In case you missed them the first time around, here are some of Jing Daily’s top posts for the week of March 18-22:
Despite the explosive growth of China’s digital space and e-commerce market, the new Fashion supplement to L2 Think Tank‘s Digital IQ Index: China report finds that most Fashion brands remain slow to adapt to the changing tides of Chinese luxury consumption. Although online apparel sales topped US$50 billion in 2012 and are projected to hit three times that by 2016, the supplement points out, only 41 percent of luxury fashion brands offer e-commerce in the country, with a paltry seven doing so on their official sites. This has left a void in the market which multi-brand retailers (both domestic and international) have jumped in to exploit.

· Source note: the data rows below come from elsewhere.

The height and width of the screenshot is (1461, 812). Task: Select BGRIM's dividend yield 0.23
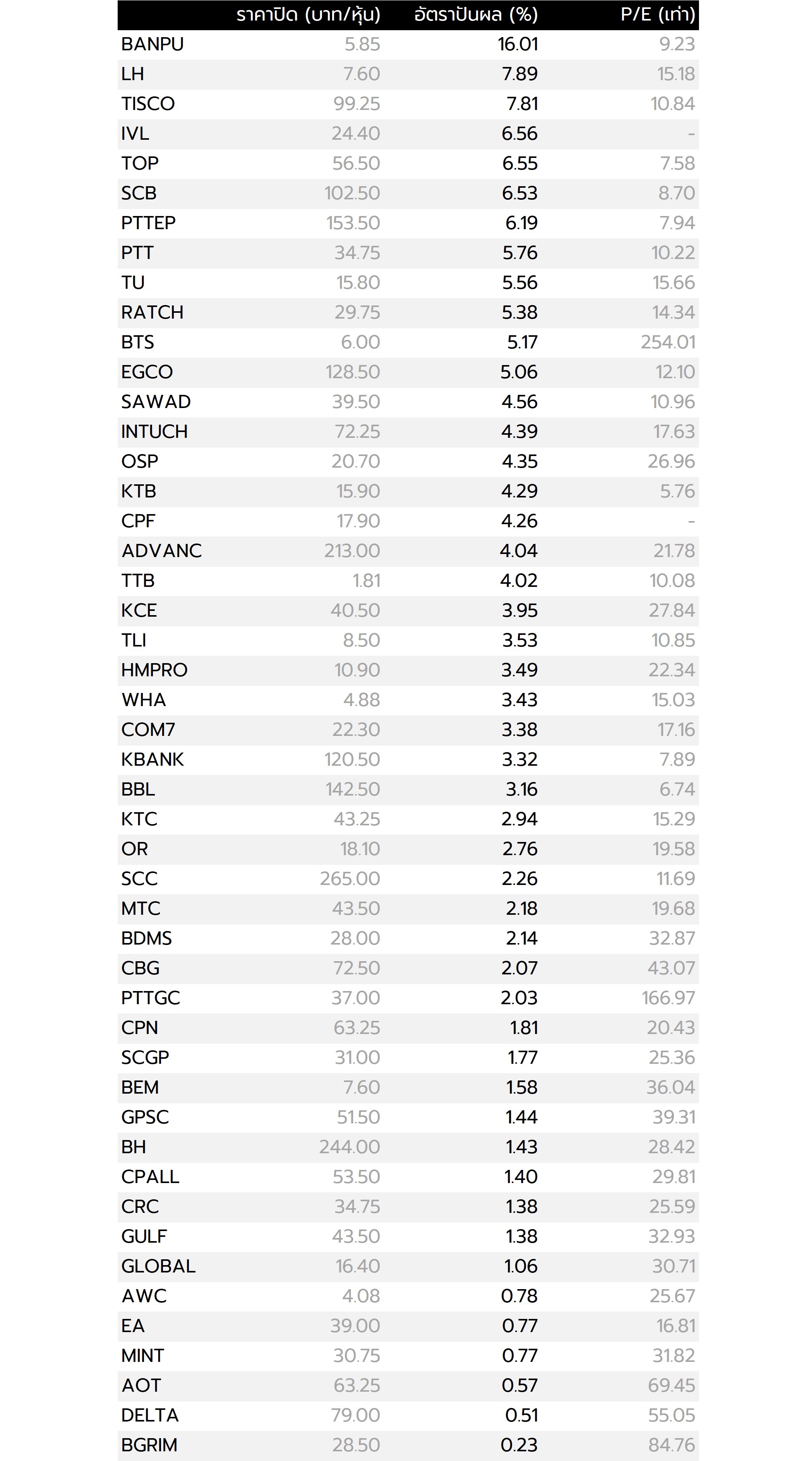point(519,1445)
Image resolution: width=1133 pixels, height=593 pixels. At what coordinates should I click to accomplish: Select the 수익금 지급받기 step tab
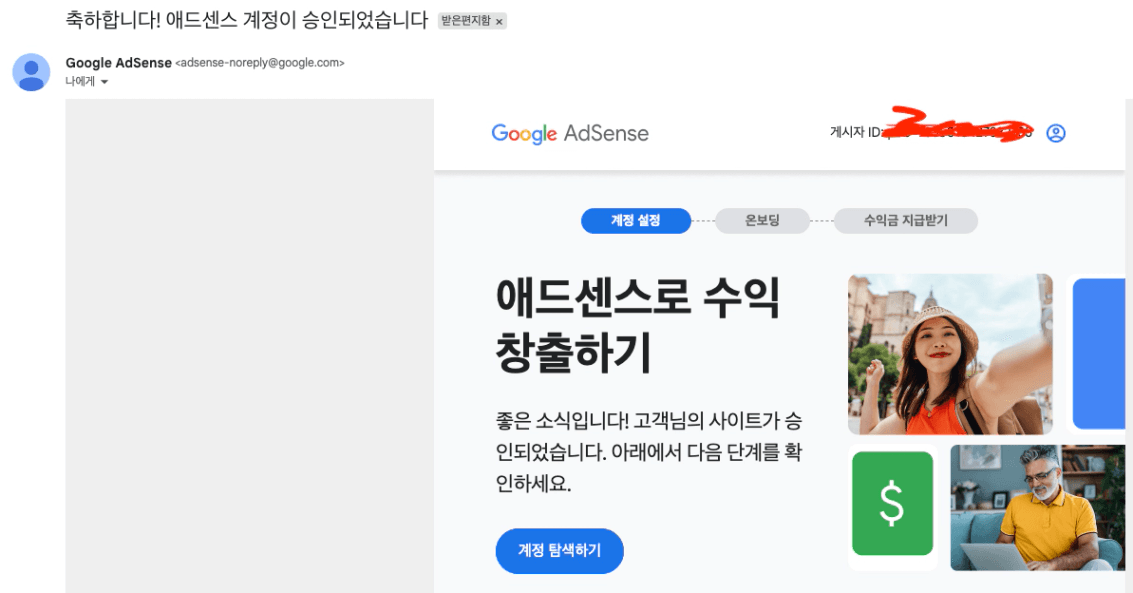pos(905,220)
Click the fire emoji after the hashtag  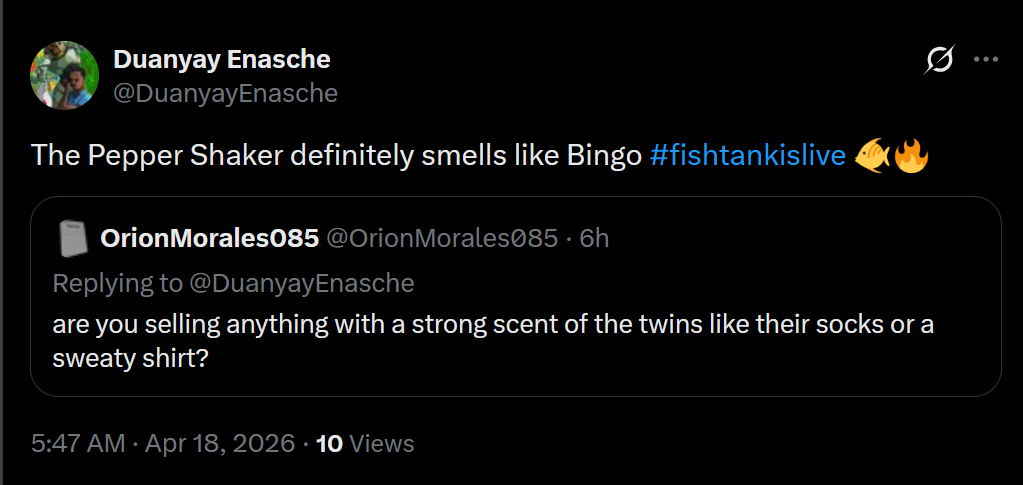coord(911,156)
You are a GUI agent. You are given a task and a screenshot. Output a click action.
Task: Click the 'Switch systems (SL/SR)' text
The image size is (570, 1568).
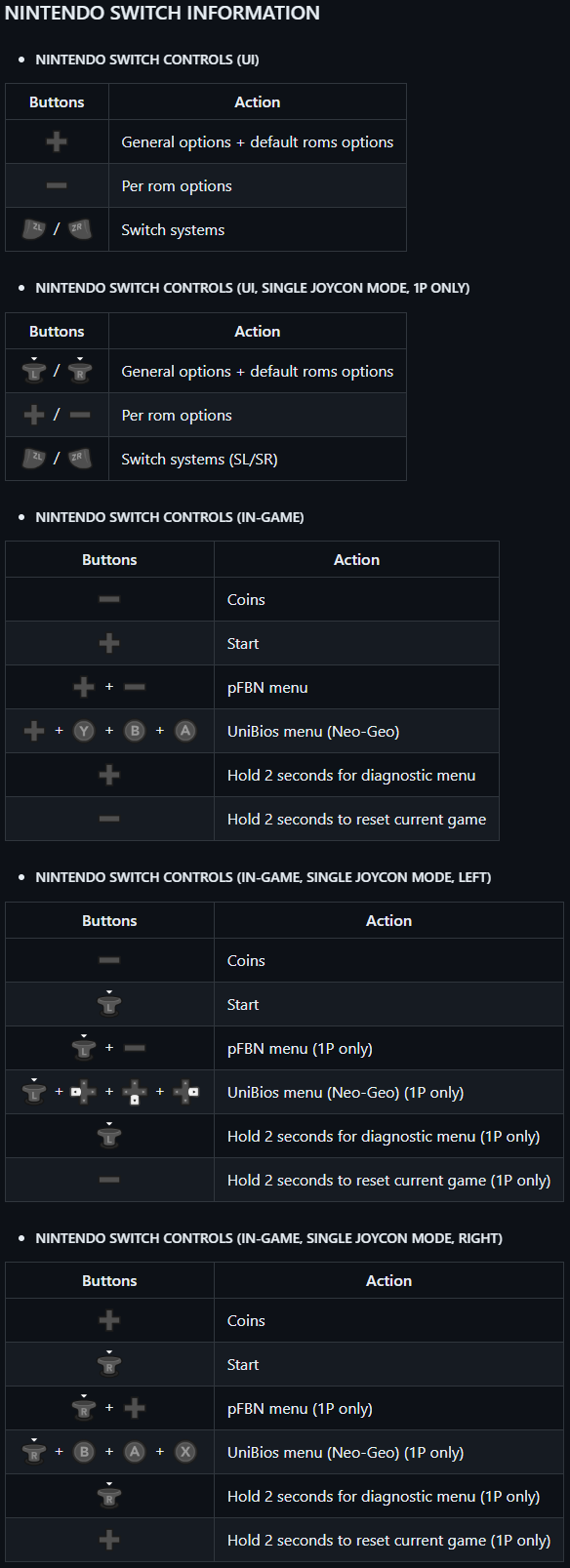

Shifting consumer demand in China and the broader effects of slower economic growth in the second half of 2012 may have dented some brands last year, but the Paris-based, family owned luxury house Hermès continued to cash in on wealthy Chinese shoppers now in the grips of “bling fatigue.” Helped by a growing number of Chinese luxury consumers moving towards more classic or understated brands, this week Hermès reported that sales in China rose 30 percent in 2012, indicating that the brand saw a strong close to 2012. Last August, Hermès reported a 25 percent sales increase in the first half of the year.
As a (tongue-in-cheek) tribute to the thousands of dead pigs recently plucked from the Huangpu River, the trio of brewmasters behind Shanghai’s top craft breweries — The BREW, Dr. Beer, and Boxing Cat Brewery — have teamed up for a new collaboration beer, “Porky’s Imperial Pilsner.” Dark humor aside, the collaboration brew celebrates the upcoming launch of Shanghai Beer Week 2013, the country’s original craft beer festival, the second installment of which will hit the city from May 17-26.
The rise of Chinese-born, London-based (CBLB) designers is now seeing them show up on fashion’s front row, not just in Europe but now in Asia as well. Most recently, JOYCE took three promising London-based Chinese designers – Robert Wun, Patrick Li and Ryan Lo — back to China for a pop-up installation, realizing the market potential of Western-trained, Eastern-influenced designers in Hong Kong.
This epiphany hasn’t come out of thin air — McKinsey & Co market analysts have confirmed that over a quarter of the global luxury market is derived from Chinese accounts, and Renminbi spent abroad comprises over 60 percent of that figure. The once lugubrious economy of China is a distant memory.
Since American traders moved to Hong Kong in 1842 in the wake of the First Opium War, USA-born-and-bred brands have proliferated in the city to include Levi’s, Calvin Klein, Gap and DKNY. The enthusiasm for the country’s apparel brands has continued with brands such as American Eagle Outfitters, 7 for all Mankind, True Religion, and J. Crew hitting the Hong Kong high street in recent years.